Your copy should hold only the lines from the one holding "Viewport: 929px width, 1668px" through the last line of the records below, both included, each exact and with no pictures.

***

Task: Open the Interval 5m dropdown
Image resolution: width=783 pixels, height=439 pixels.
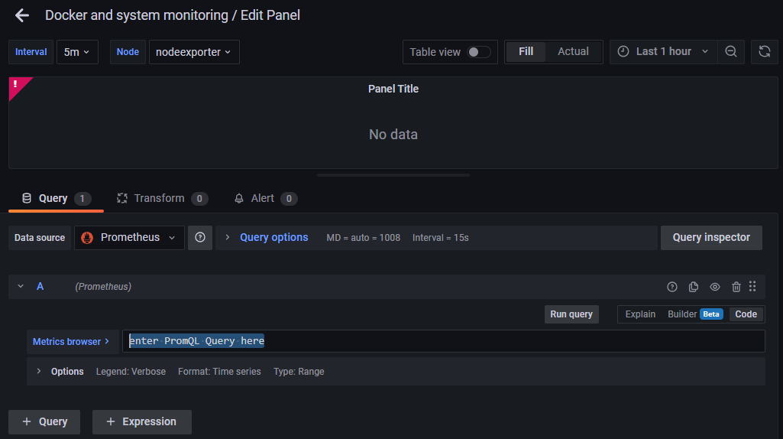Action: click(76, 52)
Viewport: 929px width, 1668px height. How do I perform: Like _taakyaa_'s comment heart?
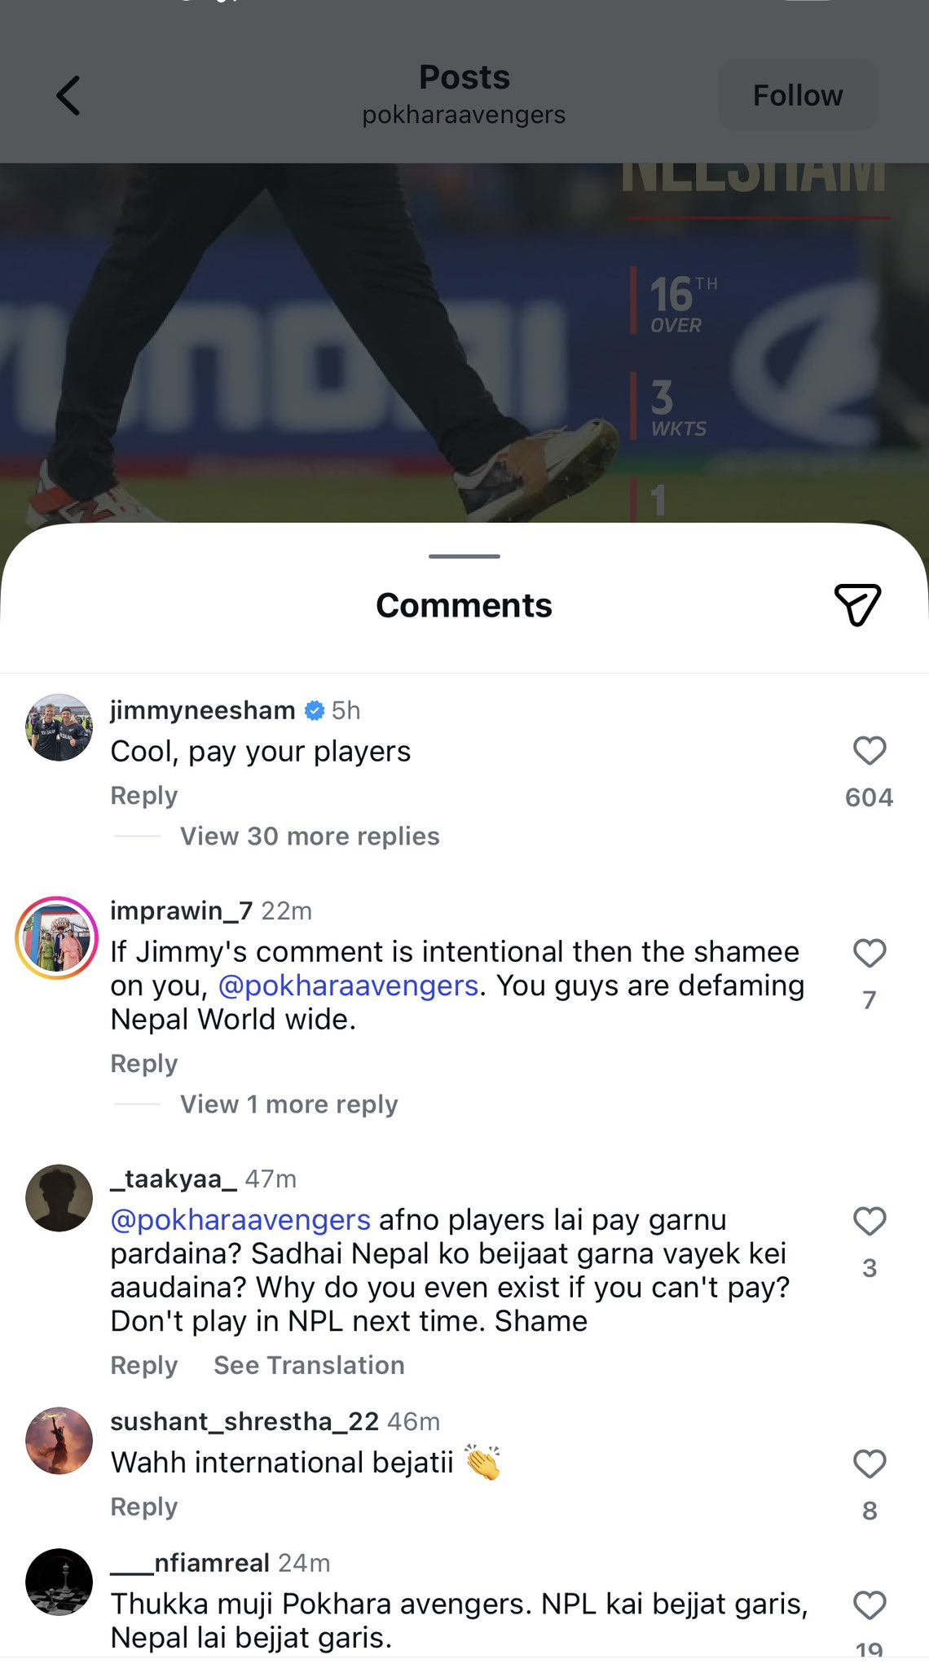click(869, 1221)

***

**EXERCISE ANSWER:**
Viewport: 929px width, 1668px height. How do I perform: Like _taakyaa_'s comment heart?
click(869, 1221)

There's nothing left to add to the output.